### Task to carry out
Copy out the records word for word, from the line containing "This screenshot has width=580, height=326." down to the end of the records, both ends included. Leave the pictures out.

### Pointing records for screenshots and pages
________________________________________
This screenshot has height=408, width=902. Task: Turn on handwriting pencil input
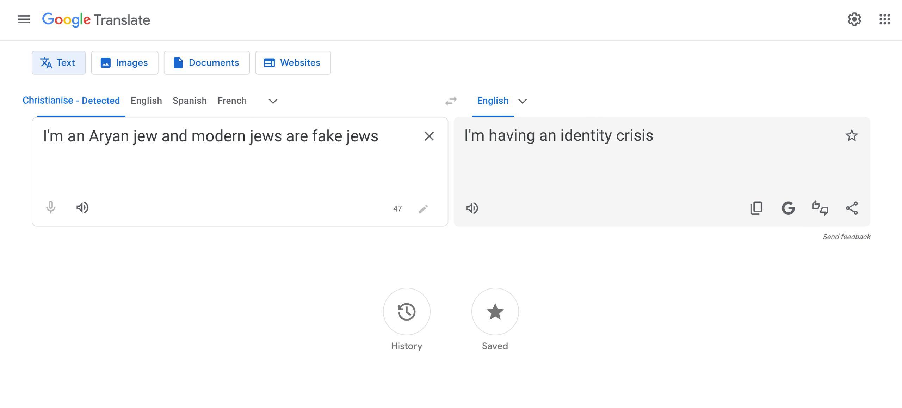(x=423, y=209)
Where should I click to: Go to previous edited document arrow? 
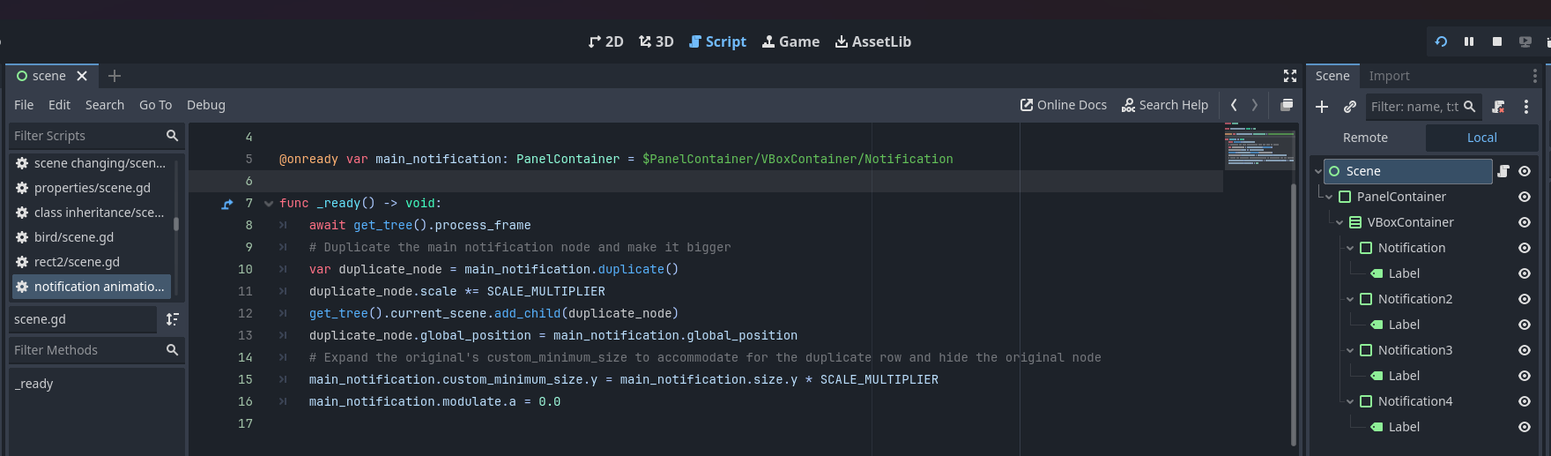click(x=1234, y=105)
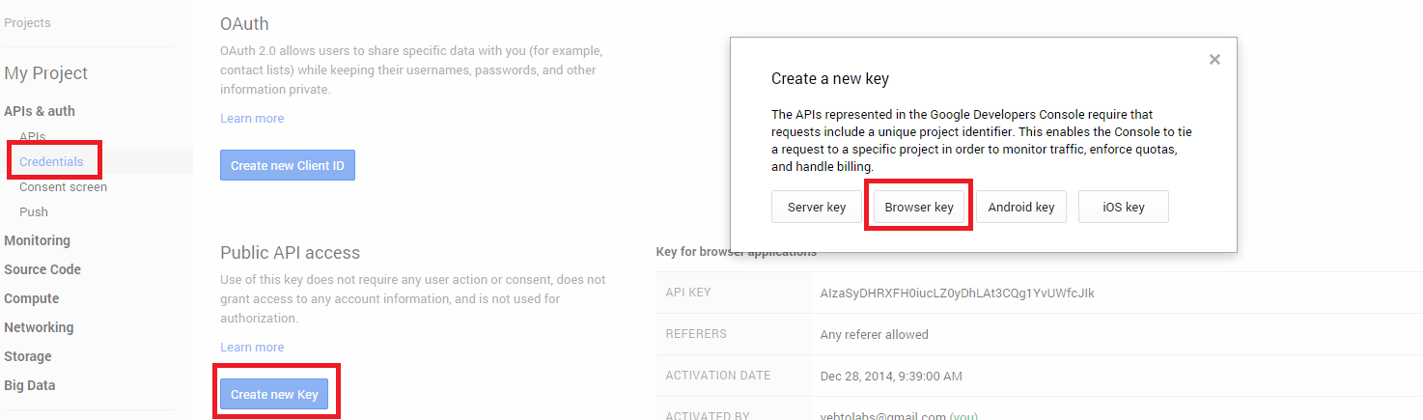Close the Create a new key dialog
The image size is (1423, 420).
[1214, 60]
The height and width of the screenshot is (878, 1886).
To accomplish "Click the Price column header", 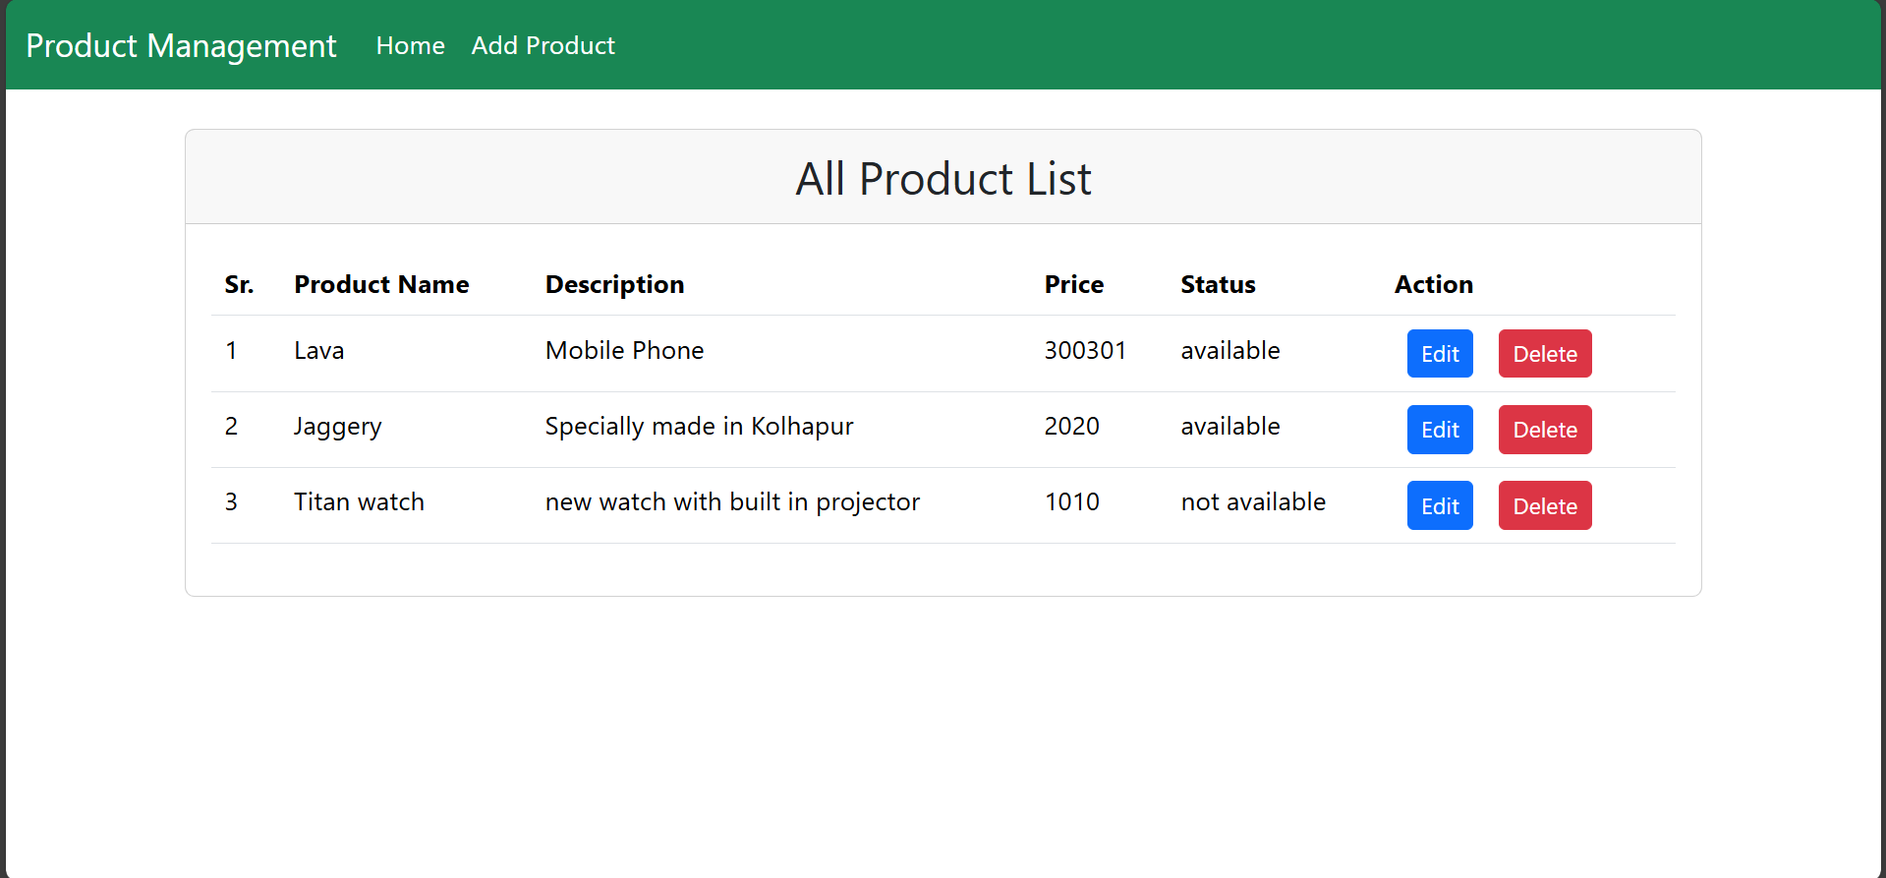I will click(1073, 284).
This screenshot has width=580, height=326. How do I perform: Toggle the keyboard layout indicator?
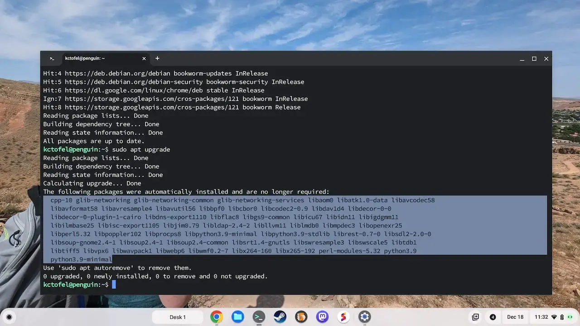[x=570, y=317]
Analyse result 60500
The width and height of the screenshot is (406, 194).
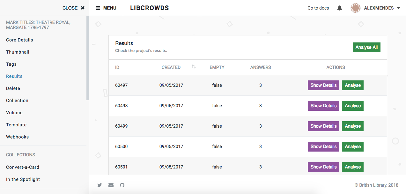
________________________________________
### The answer
This screenshot has width=580, height=326. How do I perform: Toggle the keyboard layout indicator?
[x=570, y=317]
Analyse result 60500
The width and height of the screenshot is (406, 194).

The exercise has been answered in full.